Писать дочери о том, что произошло, он не стал. Попросил ехавшего в эти дни через Горький в Балахну в командировку по бумажным делам начальника издательства захватить на обратном пути дочь. Написал ей короткую записку, чтобы приехала повидаться, пока он здесь, в Москве, и послал ей вызов. Оформить его было сложно, но редактор, в свое время обещавший, но так и не отпустивший Лопатина съездить к дочери, теперь, как ни трудно, устроил этот вызов.

Девочка приехала растерянная и счастливая. Первое, что спросила, пока ехали с вокзала в редакцию:

– А где мама?

Но когда отец объяснил, что матери нет в Москве, понимающе кивнула:

– Я так и подумала, а то бы ты вместе с ней написал.

Ехала и смотрела по сторонам на московские улицы, на закамуфлированные, перекрашенные дома, на ежи, на сохранившиеся, еще не разобранные по сторонам от проезжей части Садового кольца баррикады… Сказала:

– Всем у нас так хочется в Москву…

Он привез ее не домой, а в редакцию, в ту комнату, где неделю назад объяснялся с ее матерью.

Утром с помощью товарищей он перетащил сюда из других комнат диван и два пустых канцелярских шкафа – отгородил ей закуток.

– Поживешь тут два-три дня со мной на казарменном положении.

Дочь счастливо кивнула, и по глазам ее было видно, что она готова не два-три дня, а хоть до конца войны жить тут с ним рядом на казарменном положении.

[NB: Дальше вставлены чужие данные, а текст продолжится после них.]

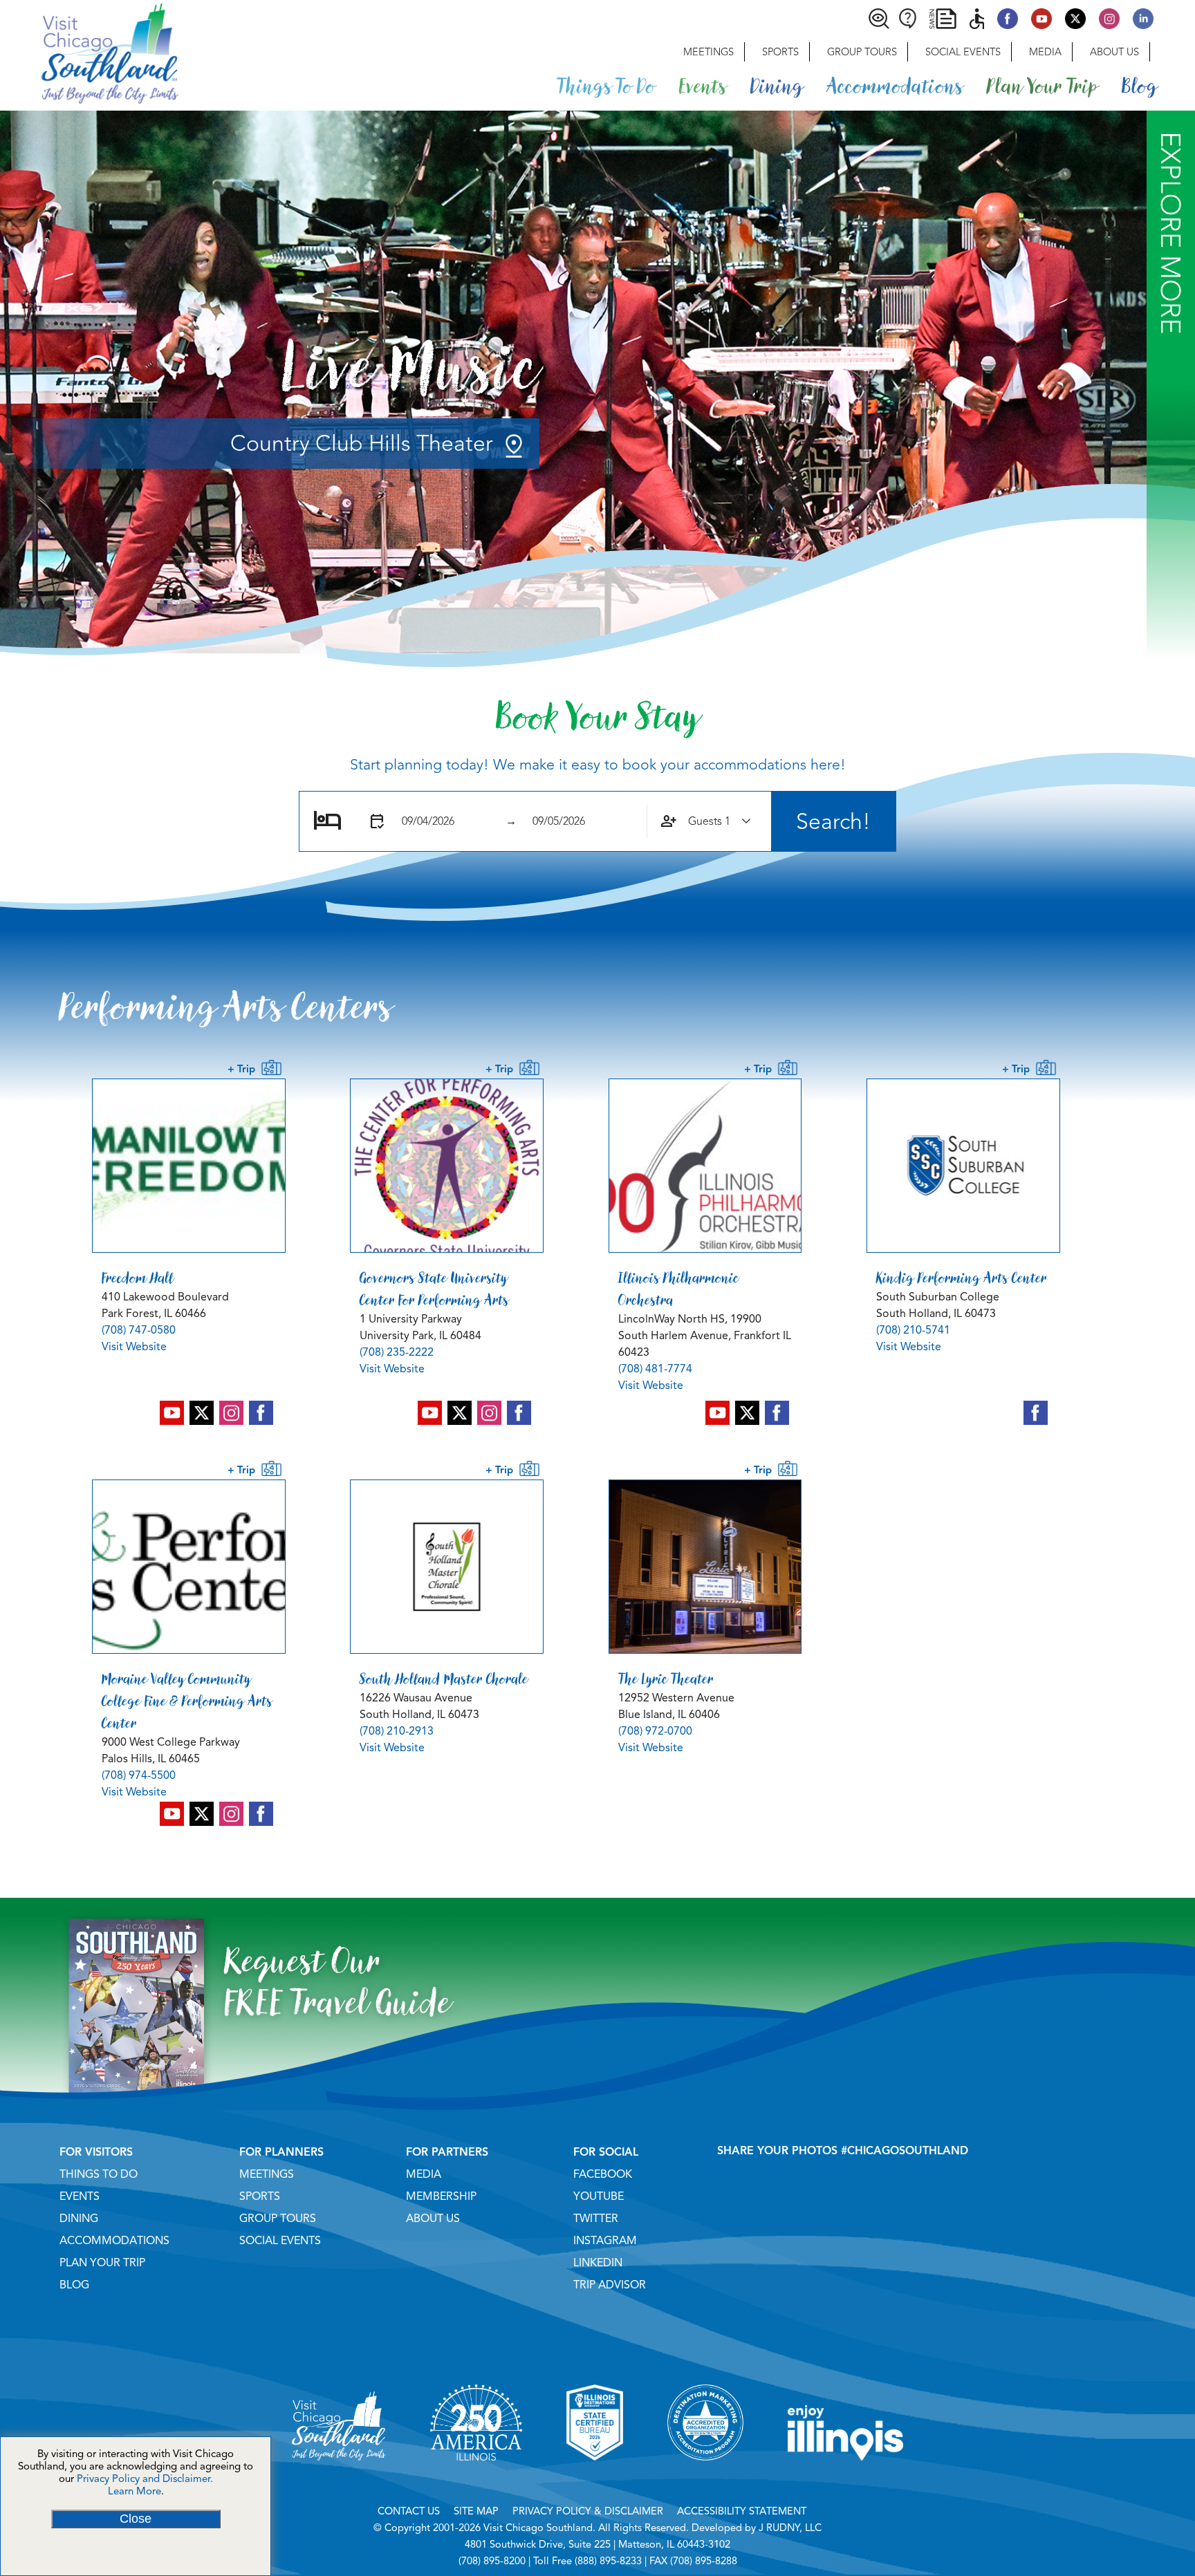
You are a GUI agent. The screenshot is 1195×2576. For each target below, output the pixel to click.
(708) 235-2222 (397, 1352)
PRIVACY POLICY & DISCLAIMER (587, 2511)
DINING (78, 2218)
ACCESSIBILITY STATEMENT (741, 2511)
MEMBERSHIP (441, 2196)
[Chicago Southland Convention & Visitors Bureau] (89, 52)
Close (135, 2519)
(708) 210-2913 (397, 1731)
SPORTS (259, 2196)
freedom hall (138, 1277)
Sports (780, 52)
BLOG (74, 2285)
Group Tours (862, 52)
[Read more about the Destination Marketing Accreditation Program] (705, 2478)
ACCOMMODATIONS (114, 2241)
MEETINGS (266, 2174)
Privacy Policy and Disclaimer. (145, 2478)
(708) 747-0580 (139, 1330)
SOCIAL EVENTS (280, 2241)
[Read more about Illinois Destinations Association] (595, 2478)
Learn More (134, 2491)
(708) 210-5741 (913, 1330)
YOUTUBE (598, 2196)
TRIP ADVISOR (609, 2285)
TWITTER (595, 2218)
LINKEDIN (597, 2263)
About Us (1114, 52)
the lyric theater (666, 1678)
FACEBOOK (602, 2174)
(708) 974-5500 (139, 1775)
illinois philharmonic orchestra (678, 1288)
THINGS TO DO (98, 2174)
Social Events (963, 52)
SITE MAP (476, 2511)
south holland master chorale (444, 1678)
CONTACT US (409, 2511)
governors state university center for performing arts (434, 1288)
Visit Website (134, 1347)
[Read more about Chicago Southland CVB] (339, 2478)
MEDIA (423, 2174)
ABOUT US (433, 2218)
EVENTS (79, 2196)
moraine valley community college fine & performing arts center (187, 1701)
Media (1045, 52)
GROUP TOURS (277, 2218)
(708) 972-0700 (655, 1731)
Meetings (708, 52)
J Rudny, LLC (790, 2527)
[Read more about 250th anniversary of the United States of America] (476, 2478)
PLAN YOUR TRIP (102, 2263)
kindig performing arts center (961, 1277)
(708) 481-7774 (655, 1369)
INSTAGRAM (605, 2241)
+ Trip (244, 1069)
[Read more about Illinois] (846, 2478)
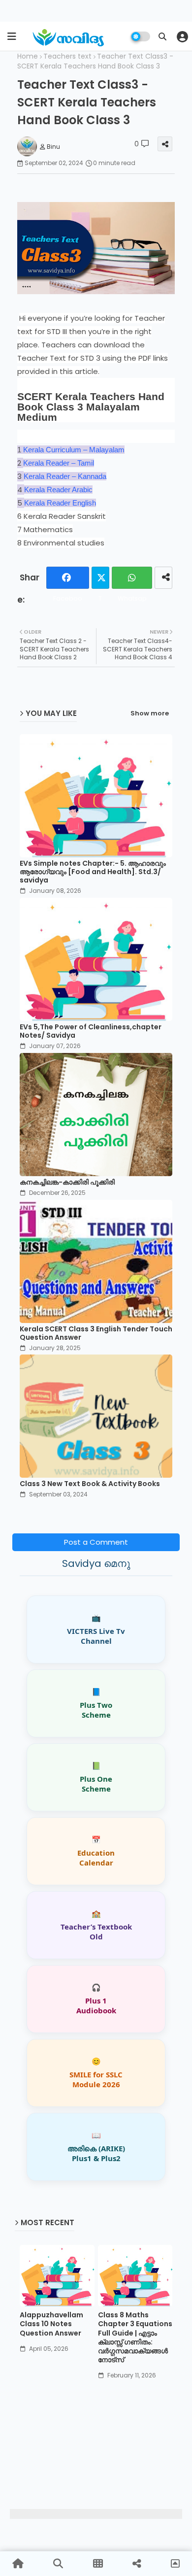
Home (27, 56)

И он почувствовал себя таким виноватым перед нею, хоть плачь.

– А подольше нельзя? – не удержалась и спросила она.

– Нельзя, – ответил он. Потому что и в самом деле было нельзя. Шли бои на Харьковском направлении, и, если б не дочь, он улетел бы туда сегодня же, а не через два дня, как договорились теперь с редактором.

Он начал напрямик, с самого трудного, с рассказа о том, что произошло между ним и ее матерью. Но разговор этот оказался проще, чем он думал. Хотя что значит «проще»? Для него, может, и проще, а как для нее, неизвестно. Проще оттого, что она не плакала? Но она вообще никогда не плакала.

Она выслушала и спросила:

– Мама не оставила для меня письма?

– Не оставила. Сказала, что напишет тебе.

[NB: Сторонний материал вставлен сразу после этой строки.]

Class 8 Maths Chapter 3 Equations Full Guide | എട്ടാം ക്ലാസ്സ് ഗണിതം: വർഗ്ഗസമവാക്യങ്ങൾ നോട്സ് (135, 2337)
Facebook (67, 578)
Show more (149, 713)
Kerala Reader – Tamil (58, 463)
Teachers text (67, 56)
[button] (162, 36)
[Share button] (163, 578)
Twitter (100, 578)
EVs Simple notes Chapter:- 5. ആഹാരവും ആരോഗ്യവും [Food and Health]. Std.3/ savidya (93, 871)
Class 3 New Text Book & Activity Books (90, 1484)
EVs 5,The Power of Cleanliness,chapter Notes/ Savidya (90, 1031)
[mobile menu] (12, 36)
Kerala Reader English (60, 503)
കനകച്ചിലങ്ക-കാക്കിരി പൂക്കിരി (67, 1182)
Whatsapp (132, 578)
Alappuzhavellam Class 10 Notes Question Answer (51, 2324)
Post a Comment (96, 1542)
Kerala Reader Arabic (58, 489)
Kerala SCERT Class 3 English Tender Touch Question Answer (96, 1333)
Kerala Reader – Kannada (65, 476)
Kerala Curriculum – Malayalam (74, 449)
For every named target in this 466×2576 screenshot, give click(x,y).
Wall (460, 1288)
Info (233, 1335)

– А как ты думаешь, она не вернется?

Можно было ответить просто: думаю, что не вернется. Но надо было договаривать все до конца, и он сказал, что сам не хочет, чтобы ее мать возвращалась к нему.

– Совсем не хочешь?

– Совсем не хочу.

Она поняла, что он говорит правду. Сидела молча, потом спросила:

– Ты совсем не знаешь ее мужа?

– Совсем не знаю, – сказал он и добавил: – Хочу надеяться, что он хороший человек.

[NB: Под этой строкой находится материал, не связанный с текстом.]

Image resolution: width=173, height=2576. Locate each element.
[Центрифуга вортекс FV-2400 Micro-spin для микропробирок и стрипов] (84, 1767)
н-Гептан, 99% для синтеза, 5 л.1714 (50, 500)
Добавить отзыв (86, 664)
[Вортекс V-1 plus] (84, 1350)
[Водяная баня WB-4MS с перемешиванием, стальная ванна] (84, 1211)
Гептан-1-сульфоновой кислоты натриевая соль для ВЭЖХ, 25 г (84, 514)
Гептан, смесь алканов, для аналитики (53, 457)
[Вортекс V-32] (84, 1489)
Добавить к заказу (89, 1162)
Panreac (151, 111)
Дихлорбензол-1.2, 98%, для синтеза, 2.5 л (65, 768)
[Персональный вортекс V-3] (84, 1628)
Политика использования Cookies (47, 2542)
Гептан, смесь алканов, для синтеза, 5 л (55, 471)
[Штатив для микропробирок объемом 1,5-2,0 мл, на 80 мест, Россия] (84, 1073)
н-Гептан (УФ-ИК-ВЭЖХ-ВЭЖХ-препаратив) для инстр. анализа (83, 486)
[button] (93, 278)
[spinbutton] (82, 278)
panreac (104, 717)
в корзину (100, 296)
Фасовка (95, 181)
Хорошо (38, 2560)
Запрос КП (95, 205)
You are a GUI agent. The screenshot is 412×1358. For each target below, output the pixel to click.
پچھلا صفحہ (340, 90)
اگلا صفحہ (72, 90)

Она пожала плечами, как старшая, с котором заговорили, как с маленькой.

Он ожидал, что самым трудным будет уговорить ее ехать в Сибирь к тете Ане, но она отнеслась к этому со взрослым пониманием безвыходности своего положения.

– Хорошо, я поеду. – И спросила, долго ли идут туда письма.

Он не мог толком ответить. Сестре за время войны писал всего два раза, а ее письма получал, возвращаясь с фронта, не зная, сколько они пролежали в редакции.

– Я буду оттуда писать маме, хорошо? Ты не возражаешь? – спросила она.

И, поспешив ответить: конечно, нет, не возражает, он даже не понял сразу, каким важным был этот вопрос, оставлявший ее с ним и отделявший их обоих от матери.

Нет, разговор об отъезде в Сибирь оказался не самым трудным.

Самое трудное наступило на третий день утром. Ему надо было улетать; внизу у подъезда дожидался в машине летевший вместе с ним фотокорреспондент, а у дочери был билет на уходивший в Сибирь вечерний поезд. И уже ничего нельзя было поделать ни с его командировкой, ни с ее отъездом. Гурский обещал посадить ее в поезд и договориться с проводниками. И не приходилось сомневаться, что он сделает все это не хуже, чем сам Лопатин. А все-таки в последние минуты, когда наспех пили чай с бутербродами втроем – он, она и Гурский, – на лице дочери, таком взрослом до этого, вдруг с детской откровенностью выразилось страстное желание, чтобы не уезжали ни он, ни она, чтобы все продолжалось так, как было в эти два с половиной дня – может быть, самые интересные во всей ее жизни. Она прожила их вместе с ним, со своим отцом, здесь, в редакции, окруженная добрым любопытством всех этих военных людей, с которыми он знакомил ее в длинных редакционных коридорах и которые сами заходили в его комнату, чтобы взглянуть на жившую у него на казарменном положении дочь, а потом начинали при ней говорить с ним о своих делах: где кто был, что написал и кому и на какой фронт снова надо лететь или ехать…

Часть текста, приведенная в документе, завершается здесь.